TASK DETAILS
Among the entries below, one line contains "Première Hommes (309, 868)" and another contains "Bank Details (435, 1663)". Transcribe those two lines and every line between them, exactly.

━━━━━━━━━━

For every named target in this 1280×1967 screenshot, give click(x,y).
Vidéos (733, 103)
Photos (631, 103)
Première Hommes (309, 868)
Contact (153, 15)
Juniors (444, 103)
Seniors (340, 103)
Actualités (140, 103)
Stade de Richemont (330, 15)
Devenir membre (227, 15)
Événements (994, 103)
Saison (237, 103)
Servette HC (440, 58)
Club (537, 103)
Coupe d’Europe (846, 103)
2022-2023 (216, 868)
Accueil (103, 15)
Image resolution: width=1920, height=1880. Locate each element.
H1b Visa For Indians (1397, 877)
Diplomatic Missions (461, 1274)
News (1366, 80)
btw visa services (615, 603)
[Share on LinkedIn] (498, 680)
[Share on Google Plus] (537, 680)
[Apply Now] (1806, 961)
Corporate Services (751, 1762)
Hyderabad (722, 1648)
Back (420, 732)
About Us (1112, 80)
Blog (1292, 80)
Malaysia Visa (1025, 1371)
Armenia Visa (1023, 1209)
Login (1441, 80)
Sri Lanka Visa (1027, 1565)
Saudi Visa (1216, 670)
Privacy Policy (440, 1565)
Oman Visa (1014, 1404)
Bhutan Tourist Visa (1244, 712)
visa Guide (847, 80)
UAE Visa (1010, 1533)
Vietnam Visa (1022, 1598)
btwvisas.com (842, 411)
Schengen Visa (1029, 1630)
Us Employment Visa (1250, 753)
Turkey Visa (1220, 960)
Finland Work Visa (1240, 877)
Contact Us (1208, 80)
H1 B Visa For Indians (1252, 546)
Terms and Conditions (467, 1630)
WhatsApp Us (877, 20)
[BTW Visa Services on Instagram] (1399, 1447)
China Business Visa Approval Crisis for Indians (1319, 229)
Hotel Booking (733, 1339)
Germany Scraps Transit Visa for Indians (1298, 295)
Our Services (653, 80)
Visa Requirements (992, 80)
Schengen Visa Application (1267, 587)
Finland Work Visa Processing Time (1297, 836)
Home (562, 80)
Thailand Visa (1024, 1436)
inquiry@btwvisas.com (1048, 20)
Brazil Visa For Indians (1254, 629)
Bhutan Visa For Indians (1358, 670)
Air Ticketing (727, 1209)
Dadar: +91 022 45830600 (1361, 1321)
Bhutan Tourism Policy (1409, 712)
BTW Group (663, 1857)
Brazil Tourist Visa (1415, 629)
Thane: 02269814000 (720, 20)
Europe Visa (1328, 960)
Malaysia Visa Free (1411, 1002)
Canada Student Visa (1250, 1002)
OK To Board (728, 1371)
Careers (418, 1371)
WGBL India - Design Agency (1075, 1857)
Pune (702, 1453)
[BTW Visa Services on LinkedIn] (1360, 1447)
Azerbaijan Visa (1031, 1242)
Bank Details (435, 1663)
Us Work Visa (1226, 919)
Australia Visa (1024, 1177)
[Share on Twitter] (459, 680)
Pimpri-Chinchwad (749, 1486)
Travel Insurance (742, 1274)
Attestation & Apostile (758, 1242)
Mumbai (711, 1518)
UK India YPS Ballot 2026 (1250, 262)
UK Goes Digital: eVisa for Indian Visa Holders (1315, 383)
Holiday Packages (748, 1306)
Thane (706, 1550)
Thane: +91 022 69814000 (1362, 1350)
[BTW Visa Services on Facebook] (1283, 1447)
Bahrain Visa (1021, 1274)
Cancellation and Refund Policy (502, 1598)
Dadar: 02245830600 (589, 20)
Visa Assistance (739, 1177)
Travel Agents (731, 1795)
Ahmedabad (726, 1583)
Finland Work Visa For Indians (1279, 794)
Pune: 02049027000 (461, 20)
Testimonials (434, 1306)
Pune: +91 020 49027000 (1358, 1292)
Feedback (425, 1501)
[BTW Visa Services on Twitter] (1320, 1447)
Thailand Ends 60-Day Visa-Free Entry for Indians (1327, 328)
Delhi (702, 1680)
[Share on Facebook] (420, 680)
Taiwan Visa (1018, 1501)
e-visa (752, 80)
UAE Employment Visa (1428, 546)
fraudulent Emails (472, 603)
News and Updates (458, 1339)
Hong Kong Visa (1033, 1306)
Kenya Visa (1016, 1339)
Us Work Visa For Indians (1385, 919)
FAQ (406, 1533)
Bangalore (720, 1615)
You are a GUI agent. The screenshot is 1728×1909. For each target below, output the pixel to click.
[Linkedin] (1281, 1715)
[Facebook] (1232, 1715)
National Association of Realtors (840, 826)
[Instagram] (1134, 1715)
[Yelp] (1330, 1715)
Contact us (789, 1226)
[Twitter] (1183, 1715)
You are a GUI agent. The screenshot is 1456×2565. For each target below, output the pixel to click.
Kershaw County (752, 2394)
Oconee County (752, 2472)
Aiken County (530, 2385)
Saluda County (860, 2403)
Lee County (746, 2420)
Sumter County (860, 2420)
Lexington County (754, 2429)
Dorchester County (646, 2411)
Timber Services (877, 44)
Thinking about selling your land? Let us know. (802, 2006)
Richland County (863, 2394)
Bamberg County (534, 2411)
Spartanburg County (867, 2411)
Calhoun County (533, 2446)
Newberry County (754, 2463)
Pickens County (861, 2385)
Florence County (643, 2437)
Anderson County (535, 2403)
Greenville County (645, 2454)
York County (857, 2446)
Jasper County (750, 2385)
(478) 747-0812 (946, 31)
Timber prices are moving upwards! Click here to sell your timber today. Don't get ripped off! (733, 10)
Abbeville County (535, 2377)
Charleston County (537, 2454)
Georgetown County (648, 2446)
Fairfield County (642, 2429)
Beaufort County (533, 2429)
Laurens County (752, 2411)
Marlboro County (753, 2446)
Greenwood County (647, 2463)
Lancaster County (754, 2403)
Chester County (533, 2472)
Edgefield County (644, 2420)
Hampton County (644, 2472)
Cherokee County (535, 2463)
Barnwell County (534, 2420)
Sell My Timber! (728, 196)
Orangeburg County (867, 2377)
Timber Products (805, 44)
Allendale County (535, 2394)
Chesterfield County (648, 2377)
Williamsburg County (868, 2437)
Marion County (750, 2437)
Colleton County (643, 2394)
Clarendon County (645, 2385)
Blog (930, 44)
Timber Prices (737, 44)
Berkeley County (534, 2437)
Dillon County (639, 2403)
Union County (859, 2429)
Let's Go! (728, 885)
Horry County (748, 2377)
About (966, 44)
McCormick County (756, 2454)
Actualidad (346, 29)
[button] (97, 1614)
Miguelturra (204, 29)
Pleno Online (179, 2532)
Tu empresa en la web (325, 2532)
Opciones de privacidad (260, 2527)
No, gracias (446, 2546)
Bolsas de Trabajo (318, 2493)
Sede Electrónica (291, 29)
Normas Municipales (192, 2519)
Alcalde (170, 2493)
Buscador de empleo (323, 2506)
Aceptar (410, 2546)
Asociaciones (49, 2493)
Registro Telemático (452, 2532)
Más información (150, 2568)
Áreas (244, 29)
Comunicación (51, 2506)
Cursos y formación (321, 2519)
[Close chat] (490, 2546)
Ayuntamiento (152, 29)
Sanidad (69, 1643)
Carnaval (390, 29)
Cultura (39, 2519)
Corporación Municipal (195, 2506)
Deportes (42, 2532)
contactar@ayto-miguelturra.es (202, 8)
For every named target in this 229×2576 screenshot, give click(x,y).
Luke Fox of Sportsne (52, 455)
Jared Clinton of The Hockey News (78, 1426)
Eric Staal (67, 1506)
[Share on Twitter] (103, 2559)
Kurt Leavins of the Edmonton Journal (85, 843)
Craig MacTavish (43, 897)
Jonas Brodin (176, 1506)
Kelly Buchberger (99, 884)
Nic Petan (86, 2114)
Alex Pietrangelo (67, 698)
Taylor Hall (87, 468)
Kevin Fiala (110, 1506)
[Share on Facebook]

━━━━━━━━━━

ANSWER TO THIS TASK
Première Hommes (309, 868)
Contact (153, 15)
Juniors (444, 103)
Seniors (340, 103)
Actualités (140, 103)
Stade de Richemont (330, 15)
Devenir membre (227, 15)
Événements (994, 103)
Saison (237, 103)
Servette HC (440, 58)
Club (537, 103)
Coupe d’Europe (846, 103)
2022-2023 (216, 868)
Accueil (103, 15)
Image resolution: width=1920, height=1880. Locate each element.
H1b Visa For Indians (1397, 877)
Diplomatic Missions (461, 1274)
News (1366, 80)
btw visa services (615, 603)
[Share on LinkedIn] (498, 680)
[Share on Google Plus] (537, 680)
[Apply Now] (1806, 961)
Corporate Services (751, 1762)
Hyderabad (722, 1648)
Back (420, 732)
About Us (1112, 80)
Blog (1292, 80)
Malaysia Visa (1025, 1371)
Armenia Visa (1023, 1209)
Login (1441, 80)
Sri Lanka Visa (1027, 1565)
Saudi Visa (1216, 670)
Privacy Policy (440, 1565)
Oman Visa (1014, 1404)
Bhutan Tourist Visa (1244, 712)
visa Guide (847, 80)
UAE Visa (1010, 1533)
Vietnam Visa (1022, 1598)
btwvisas.com (842, 411)
Schengen Visa (1029, 1630)
Us Employment Visa (1250, 753)
Turkey Visa (1220, 960)
Finland Work Visa (1240, 877)
Contact Us (1208, 80)
H1 B Visa For Indians (1252, 546)
Terms and Conditions (467, 1630)
WhatsApp Us (877, 20)
[BTW Visa Services on Instagram] (1399, 1447)
China Business Visa Approval Crisis for Indians (1319, 229)
Hotel Booking (733, 1339)
Germany Scraps Transit Visa for Indians (1298, 295)
Our Services (653, 80)
Visa Requirements (992, 80)
Schengen Visa Application (1267, 587)
Finland Work Visa Processing Time (1297, 836)
Home (562, 80)
Thailand Visa (1024, 1436)
inquiry@btwvisas.com (1048, 20)
Brazil Visa For Indians (1254, 629)
Bhutan Visa For Indians (1358, 670)
Air Ticketing (727, 1209)
Dadar: +91 022 45830600 (1361, 1321)
Bhutan Tourism Policy (1409, 712)
BTW Group (663, 1857)
Brazil Tourist Visa (1415, 629)
Thane: 02269814000 (720, 20)
Europe Visa (1328, 960)
Malaysia Visa Free (1411, 1002)
Canada Student Visa (1250, 1002)
OK To Board (728, 1371)
Careers (418, 1371)
WGBL India - Design Agency (1075, 1857)
Pune (702, 1453)
[BTW Visa Services on LinkedIn] (1360, 1447)
Azerbaijan Visa (1031, 1242)
Bank Details (435, 1663)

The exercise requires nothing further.